腹腔鏡下手術とは、おなか(腹腔内)を炭酸ガスでふくらませた状態でおへそ(臍)周囲からカメラ(腹腔鏡)を挿入し、更におなかの数ヶ所に1Cm前後切開し、そこから手術用の器具(鉗子)を挿入し行う手術のことです。腹腔鏡下手術は、1989年に初めて胆のう結石症に対して行われて以来、傷が小さく、術後の痛みが少なく回復が早い(すなわち、入院期間が短く、社会復帰が早い)ことから、急速に普及してきました。
特に胆のう結石症に対しては腹腔鏡下手術が標準手術になっています。また、腹腔鏡下手術には健康保険が適応されています。

腹腔鏡下手術の利点
1、キズが小さくてすみます。
2、キズが小さいぶん手術のあとの痛みが軽度ですみます。
3、手術後の腸運動の回復が早いので、早くから食事をとることが可能です。
4、結果として、入院期間が短く、仕事や家事などへの復帰が早くできます。
 通常、大腸や胃の開腹手術では腹部を20Cm前後切開しますが、腹腔鏡手術であれば4~6Cm程度の傷1カ所と1Cm程度のキズを数ヶ所切開すれば手術を行うことができます。
腹腔鏡手術の手術時間は開腹手術と比べやや長めですが、出血量は少なく切除したリンパ節の個数にも差がありません。

腹腔鏡下手術の欠占(問題点)・合併症
1、.安全性…視野が狭くカメラには死角があるため、他の臓器損傷に十分注意する必要があります。また鉗子を用いて操作するため手術を行うのに制限される場合があります。そのため、腹腔鏡での手術が危険と判断した場合、途中から開腹手術に変更する場合があります。
2、癌の根治性…開腹手術に比べ癌の根治性が劣るのではないかといった理由で現在でも進行大腸癌に対する腹腔鏡下手術を敬遠している病院がありますが、最近では進行癌でも術後の生存率や再発率は開腹手術と変わりはないという報告がなされています。我々は癌の根治性を十分に意識し、開腹手術と同程度に癌病巣と周辺リンパ節の切除を行うよう努力しています。
3、合併症…おなかを炭酸ガスでふくらませて手術を行うために起こりうる特有の合併症があります。例えば、下肢静脈血栓症、肺塞栓症:足の静脈に血栓(血液のかたまり)ができることを下肢静脈血栓症、また、血栓が心臓を介して肺にとんで、肺の血管につまることを肺塞栓症といいます。肺塞栓症は致命的な場合がありますが、その発生頻度は0・1%程度と言われています。それらの予防のために足に弾性ストッキングをはいたりして予防しています。
このように腹腔鏡下手術は従来の開腹手術に比べ問題点(疑問点)はありますが、慎重かつ安全に行えば決して危険で、難しい手術ではありません。美容的にも、また身体への負担も軽いため、我々はこの腹腔鏡下手術を積極的に取り入れておりますのでご相談下さい。

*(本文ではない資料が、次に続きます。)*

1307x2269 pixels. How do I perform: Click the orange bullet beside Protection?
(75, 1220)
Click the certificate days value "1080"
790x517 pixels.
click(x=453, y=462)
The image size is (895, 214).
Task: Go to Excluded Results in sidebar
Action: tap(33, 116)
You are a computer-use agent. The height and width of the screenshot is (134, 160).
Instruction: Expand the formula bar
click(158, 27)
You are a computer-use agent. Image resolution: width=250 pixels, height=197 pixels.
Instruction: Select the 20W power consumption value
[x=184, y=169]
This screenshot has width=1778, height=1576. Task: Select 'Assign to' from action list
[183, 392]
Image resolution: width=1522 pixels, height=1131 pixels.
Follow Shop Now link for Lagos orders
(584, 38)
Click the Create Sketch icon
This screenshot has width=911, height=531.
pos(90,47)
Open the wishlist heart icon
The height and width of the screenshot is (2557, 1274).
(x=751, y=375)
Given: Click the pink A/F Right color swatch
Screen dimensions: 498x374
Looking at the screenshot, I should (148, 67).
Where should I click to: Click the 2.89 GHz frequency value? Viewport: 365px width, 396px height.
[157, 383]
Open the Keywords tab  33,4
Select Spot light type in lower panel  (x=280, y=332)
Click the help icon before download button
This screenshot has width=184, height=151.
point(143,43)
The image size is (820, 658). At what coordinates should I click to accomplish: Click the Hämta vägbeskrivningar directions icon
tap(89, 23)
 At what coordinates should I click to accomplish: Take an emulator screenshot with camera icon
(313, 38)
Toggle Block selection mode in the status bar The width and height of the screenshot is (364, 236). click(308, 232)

一般的な消化器外科での腹腔鏡下手術には以下のようなものがあります。

腹腔鏡下胆嚢摘出術(胆嚢結石の手術です)
腹腔鏡下総胆管切石術(胆管に石がある場合、胆管を切開し縫合します)
腹腔鏡下大腸・直腸切除術(良性・悪性)
腹腔鏡下虫垂切除術(いわゆる盲腸の手術です)
腹腔鏡下胃切除術(良性・悪性)
腹腔鏡下胃・十二指腸穿孔手術(穿孔部を縫合閉鎖します)
腹腔鏡下小腸切除術(良性・悪性)

などがありますが、その他様々な疾患で腹腔鏡下手術が可能です。